I think I was wrong (video link courtesy WWLTV). Some hasty transcription:
80% of our city underwater
some sections, water as deep as 20 feet
incredible amount of water in the city - both airports are under water
the twin spans in new orleans east have been totally destroyed - they're gone
oil tanker run aground, leaking oil
serious levee break at 17th street canal, place where orleans and jefferson parish both drain... causing waters to continue to rise in certain sections of the city
houses literally picked up off their foundations and moved
if you drive on the high rise we are not sure of the structural soundness, it appears as though a barge has hit one of the main structures of the high rise
gas leaks that have sprung up throughout the city, and even when underwater, you will see flame shooting out of the water
These comments were spoken by the Mayor appearing live on WWLTV, he was reading off a list given to him at a FEMA briefing. Other tidbits from the WWLTV website:
Residents of Jefferson Parish will probably be allowed back in town in a week, with identification only, but only to get essentials and clothing. They will then be asked to leave and not come back for one month.
Looting is rampant, and parts of the city are under marshal law.
Helicopters are trying to stem breaches in levees by dropping 3,000 pound sandbags.
Here is an AP photo gallery. Look at #27, #36, #38, #49, #77, #97, #99.
Finally, there's also a Latest Updates Blog at the site which has all sorts of detailed information, including some bright bits of news - for example, classes at LSU will be starting next Tuesday. Overall though, this is beginning to look nothing like the city had "dodged a bullet". New Orleans was not spared.
Also: a blog from the Times-Picayune. Unbelievable narratives.

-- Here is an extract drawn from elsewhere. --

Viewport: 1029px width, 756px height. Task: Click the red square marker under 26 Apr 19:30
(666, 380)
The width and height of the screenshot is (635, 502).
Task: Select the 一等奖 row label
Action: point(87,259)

UPDATE: The Governor of Louisiana has decreed that the whole city must evacuate. Text from AP/WWLTV:
Governor says entire city needs to be evacuated
03:29 PM CDT on Tuesday, August 30, 2005
With conditions in the hurricane-ravaged city of New Orleans rapidly deteriorating, Gov. Kathleen Blanco said Tuesday that people now huddled in the Superdome and other rescue centers need to be evacuated.
"The situation is untenable," Blanco said during a news conference. "It's just heartbreaking."
Because of two levees that broke Tuesday, the city was rapidly filling with water and the prospect of having power was a long time off, the governor said. She also said the storm severed a major water main, leaving the city without drinkable water.
The governor said that at midnight, all of the boat operators trying to rescue people from rooftops were told to take a break.
"They refused. They couldn't do it," Blanco said.
Blanco said some people who were stranded in a tall building, but rescuers couldn't get to that building because of the large number of people "calling to them and jumping from rooftops."
UPDATE 2: The French Quarter is now flooding.
I'll stop updating this post now.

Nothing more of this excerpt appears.